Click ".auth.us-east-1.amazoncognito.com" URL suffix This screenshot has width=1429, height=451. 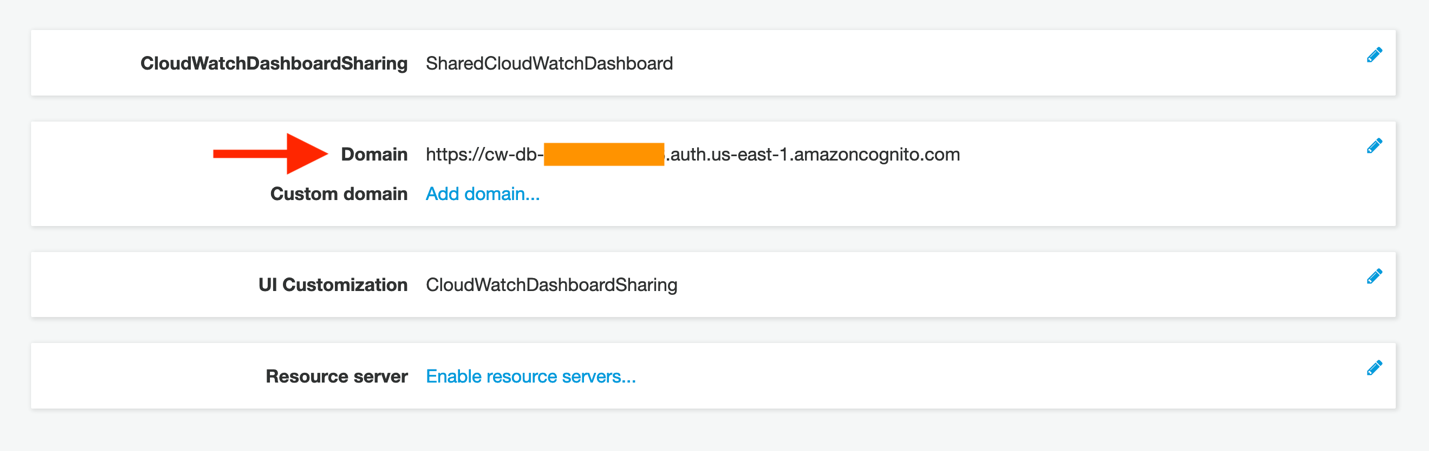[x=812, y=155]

* * *

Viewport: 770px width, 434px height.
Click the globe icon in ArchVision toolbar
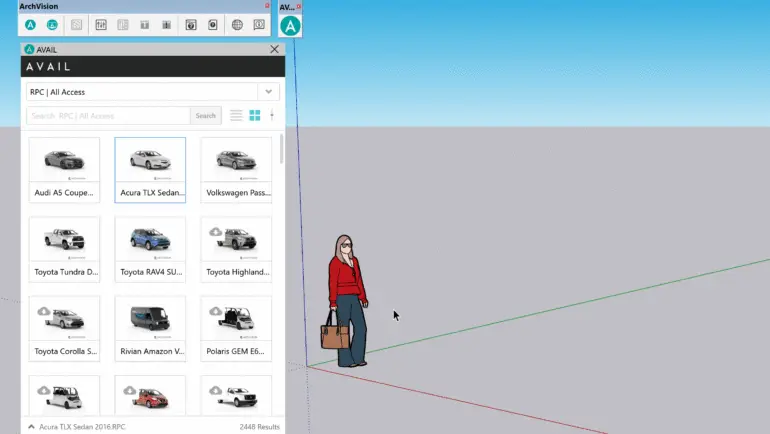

* * *

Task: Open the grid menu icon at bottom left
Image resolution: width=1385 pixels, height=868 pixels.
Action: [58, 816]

• **Exercise details**
Find the word "icon" in the records and pull out each line that has it.

• **Exercise answer**
Click the globe icon in ArchVision toolbar
Task: Open the grid menu icon at bottom left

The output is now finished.